If any non-accredited investor purchases in a private Reg D offering, the issuer must furnish:

  • Financial statements: Same content the issuer would provide in a registered offering of the same dollar size, with audit requirements scaled to the offering size.
  • Non-financial information: Same kind of information that Part I of a registration statement would supply (business description, risk factors, management, use of proceeds).
  • Timing: Information must be furnished a reasonable time before sale.

Exam Tip: Gotchas

  • Information delivery is triggered by the presence of EVEN ONE non-accredited purchaser. An offering sold to 100 accredited investors plus one non-accredited investor must furnish full disclosure to every investor, not just the non-accredited one.
  • The general-solicitation BAN is the default for the small-offering Reg D tier and the private Reg D safe harbor. The verified-AI Reg D safe harbor carves out an exception. Confusion arises because Reg D as a whole is often described as "no general solicitation"; only the private (non-verified) tier bans it absolutely.

Form D Notice Filing

Form D is the notice filing the issuer submits to the SEC after starting a Reg D offering.

  • Timing: Filed no later than 15 calendar days after the first sale of securities in the offering.
  • "First sale" definition: The date the first investor is irrevocably contractually committed.
  • Nature of filing: Form D is a notice filing, not an approval. The SEC does not "clear" or "comment on" a Form D the way it does a registration statement.
  • Required content: Issuer identity, offering size, exemption claimed, sales compensation paid to brokers, use of proceeds, types of investors who participated.
  • Filing method: Filed electronically on the SEC's Electronic Data Gathering, Analysis, and Retrieval (EDGAR) system.

Failing the Form D Deadline

A late Form D does NOT automatically blow the federal Reg D exemption (the disqualification rule controls federal disqualification). But the consequences are real:

  • The SEC has imposed civil penalties on issuers and advisers that filed Form D late.
  • Many states' blue-sky exemptions require timely Form D filing to preserve the state-level exemption.
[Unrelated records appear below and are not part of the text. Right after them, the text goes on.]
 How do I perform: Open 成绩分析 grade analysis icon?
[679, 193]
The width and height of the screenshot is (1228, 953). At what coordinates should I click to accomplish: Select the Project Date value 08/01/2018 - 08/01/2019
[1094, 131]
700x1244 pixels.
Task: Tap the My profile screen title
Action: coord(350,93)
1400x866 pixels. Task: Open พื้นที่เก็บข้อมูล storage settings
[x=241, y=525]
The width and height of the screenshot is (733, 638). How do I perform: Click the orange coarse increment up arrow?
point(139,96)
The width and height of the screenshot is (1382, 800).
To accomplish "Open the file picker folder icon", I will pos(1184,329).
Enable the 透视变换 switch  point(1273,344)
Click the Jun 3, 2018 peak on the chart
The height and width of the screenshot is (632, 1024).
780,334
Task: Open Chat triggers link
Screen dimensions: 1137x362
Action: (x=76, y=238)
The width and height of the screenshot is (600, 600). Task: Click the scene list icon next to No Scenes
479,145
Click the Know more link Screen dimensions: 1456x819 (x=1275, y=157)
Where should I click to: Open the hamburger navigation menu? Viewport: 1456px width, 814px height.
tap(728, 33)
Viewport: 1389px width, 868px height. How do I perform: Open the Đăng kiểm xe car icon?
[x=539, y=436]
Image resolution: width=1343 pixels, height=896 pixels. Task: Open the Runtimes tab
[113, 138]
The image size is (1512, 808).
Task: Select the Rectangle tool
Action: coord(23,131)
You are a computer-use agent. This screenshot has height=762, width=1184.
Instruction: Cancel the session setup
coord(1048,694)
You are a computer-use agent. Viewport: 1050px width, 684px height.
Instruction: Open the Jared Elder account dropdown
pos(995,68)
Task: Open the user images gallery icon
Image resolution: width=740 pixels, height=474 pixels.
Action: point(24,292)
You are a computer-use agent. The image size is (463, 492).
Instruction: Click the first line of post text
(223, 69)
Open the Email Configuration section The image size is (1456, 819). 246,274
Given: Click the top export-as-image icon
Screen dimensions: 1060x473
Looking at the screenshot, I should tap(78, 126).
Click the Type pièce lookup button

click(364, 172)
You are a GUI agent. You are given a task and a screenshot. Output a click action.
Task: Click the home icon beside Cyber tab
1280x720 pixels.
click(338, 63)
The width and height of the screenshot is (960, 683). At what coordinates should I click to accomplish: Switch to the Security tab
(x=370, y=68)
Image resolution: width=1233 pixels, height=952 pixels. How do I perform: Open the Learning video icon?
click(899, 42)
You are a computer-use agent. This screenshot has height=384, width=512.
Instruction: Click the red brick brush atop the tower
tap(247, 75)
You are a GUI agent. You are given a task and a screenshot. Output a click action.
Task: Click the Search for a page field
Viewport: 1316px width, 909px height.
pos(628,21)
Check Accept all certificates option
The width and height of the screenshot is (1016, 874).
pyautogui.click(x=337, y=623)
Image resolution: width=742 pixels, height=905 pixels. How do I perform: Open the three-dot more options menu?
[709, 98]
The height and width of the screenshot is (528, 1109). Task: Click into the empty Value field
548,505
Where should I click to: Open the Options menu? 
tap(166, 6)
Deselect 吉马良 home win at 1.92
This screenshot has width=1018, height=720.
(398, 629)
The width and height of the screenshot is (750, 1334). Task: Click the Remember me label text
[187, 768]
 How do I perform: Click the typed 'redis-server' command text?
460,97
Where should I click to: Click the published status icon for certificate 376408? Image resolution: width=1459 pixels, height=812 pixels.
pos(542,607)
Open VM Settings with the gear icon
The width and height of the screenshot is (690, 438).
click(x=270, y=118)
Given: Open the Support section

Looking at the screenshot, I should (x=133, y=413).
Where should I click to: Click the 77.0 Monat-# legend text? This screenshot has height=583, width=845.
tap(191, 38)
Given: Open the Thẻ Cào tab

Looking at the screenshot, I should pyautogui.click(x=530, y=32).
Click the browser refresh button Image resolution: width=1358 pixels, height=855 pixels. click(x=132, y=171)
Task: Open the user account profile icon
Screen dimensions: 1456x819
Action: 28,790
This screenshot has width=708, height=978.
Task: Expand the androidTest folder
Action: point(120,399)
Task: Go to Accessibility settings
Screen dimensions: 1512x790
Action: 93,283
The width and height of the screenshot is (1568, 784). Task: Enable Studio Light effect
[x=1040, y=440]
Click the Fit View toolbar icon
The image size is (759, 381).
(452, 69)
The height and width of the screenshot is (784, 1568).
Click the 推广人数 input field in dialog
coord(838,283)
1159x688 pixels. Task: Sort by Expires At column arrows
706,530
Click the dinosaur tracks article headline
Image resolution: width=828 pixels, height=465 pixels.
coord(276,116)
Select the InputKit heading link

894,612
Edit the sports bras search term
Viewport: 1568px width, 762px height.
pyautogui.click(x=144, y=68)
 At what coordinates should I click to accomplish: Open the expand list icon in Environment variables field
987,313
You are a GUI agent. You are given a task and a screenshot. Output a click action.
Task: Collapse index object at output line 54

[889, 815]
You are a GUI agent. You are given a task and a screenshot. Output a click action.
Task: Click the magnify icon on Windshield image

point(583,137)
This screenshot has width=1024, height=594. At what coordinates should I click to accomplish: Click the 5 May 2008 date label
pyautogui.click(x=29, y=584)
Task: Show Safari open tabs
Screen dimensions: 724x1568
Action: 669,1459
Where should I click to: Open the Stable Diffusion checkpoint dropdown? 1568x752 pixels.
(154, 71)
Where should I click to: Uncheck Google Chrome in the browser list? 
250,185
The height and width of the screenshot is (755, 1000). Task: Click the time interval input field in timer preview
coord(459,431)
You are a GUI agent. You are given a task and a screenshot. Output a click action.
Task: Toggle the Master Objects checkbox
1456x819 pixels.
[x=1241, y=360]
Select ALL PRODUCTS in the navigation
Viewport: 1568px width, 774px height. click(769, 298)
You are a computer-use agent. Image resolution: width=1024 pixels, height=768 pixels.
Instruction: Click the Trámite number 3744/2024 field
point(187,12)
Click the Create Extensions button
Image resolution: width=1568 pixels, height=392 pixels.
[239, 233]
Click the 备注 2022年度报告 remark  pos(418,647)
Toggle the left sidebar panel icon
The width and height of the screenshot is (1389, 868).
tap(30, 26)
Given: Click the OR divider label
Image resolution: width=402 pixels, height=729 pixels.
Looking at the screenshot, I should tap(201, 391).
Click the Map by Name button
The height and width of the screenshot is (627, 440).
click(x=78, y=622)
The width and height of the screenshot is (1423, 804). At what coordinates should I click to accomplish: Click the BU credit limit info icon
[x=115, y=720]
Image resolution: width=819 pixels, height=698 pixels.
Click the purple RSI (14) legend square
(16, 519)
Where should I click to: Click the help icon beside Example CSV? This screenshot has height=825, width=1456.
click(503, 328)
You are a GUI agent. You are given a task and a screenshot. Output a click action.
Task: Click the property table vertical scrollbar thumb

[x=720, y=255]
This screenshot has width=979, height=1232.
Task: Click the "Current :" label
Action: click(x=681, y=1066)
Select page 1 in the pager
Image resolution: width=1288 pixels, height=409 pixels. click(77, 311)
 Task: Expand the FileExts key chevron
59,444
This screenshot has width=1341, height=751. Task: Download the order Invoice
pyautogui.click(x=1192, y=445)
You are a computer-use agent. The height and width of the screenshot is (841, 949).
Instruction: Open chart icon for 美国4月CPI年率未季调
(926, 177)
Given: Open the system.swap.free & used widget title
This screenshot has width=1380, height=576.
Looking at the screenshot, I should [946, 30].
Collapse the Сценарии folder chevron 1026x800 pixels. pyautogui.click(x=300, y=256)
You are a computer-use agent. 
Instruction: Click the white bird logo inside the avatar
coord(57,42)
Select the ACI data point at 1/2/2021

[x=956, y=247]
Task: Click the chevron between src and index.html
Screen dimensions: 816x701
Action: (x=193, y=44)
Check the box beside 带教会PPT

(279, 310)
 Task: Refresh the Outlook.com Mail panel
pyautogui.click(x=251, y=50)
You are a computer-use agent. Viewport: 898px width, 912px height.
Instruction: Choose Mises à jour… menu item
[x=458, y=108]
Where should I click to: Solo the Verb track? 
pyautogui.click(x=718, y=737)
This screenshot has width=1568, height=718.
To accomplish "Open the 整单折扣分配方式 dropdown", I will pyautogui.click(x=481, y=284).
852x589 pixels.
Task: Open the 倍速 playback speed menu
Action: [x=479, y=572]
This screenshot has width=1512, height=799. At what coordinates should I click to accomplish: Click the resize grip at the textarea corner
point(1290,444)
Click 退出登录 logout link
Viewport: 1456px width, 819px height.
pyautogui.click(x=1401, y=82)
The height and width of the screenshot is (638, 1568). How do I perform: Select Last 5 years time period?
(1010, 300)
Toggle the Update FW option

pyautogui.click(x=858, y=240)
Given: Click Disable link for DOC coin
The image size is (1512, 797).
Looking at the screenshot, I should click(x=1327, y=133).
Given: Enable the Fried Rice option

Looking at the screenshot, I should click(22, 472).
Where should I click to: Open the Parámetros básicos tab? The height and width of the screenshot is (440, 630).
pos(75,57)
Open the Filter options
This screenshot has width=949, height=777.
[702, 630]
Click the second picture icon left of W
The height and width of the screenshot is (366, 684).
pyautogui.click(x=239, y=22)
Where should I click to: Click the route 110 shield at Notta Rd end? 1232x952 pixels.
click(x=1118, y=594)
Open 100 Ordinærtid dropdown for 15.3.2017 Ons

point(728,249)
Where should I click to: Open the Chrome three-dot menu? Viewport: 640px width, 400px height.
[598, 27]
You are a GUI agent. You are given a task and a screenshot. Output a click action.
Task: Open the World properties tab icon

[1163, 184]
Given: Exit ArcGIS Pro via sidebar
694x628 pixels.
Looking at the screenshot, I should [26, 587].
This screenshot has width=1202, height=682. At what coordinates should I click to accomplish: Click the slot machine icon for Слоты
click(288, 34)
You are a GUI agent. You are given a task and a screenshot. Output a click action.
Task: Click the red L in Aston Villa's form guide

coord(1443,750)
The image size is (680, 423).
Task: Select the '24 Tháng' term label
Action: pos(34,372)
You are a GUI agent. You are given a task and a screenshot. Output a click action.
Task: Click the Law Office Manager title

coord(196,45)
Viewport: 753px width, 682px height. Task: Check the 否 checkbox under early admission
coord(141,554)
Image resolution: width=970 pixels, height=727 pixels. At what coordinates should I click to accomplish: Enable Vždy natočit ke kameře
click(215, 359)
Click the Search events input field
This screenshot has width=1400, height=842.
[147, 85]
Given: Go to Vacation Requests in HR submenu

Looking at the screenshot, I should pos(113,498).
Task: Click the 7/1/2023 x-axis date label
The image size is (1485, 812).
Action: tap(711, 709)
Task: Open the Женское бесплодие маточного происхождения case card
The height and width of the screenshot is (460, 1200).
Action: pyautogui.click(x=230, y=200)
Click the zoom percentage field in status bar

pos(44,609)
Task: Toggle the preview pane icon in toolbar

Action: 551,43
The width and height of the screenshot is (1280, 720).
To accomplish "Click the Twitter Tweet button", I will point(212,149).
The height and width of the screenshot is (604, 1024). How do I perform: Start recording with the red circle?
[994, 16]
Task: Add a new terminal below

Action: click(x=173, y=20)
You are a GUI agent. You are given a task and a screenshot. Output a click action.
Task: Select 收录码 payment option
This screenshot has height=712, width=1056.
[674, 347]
Losing the state-level exemption can require curative blue-sky registration in every state where the offering was sold.

Exam Tip: Gotchas

  • Form D timing is 15 calendar days AFTER the FIRST sale, not 15 days BEFORE the offering. Pre-filing makes no sense because the issuer cannot file Form D until there is something to file about.
  • Form D is a NOTICE filing, not an APPROVAL. The SEC does not "comment on" or "declare effective" a Form D the way it does a registration statement. Filing Form D is administrative, not substantive.
  • A late Form D risks state blue-sky problems even when the federal exemption survives. State-level enforcement is often the first practical consequence of a missed Form D deadline.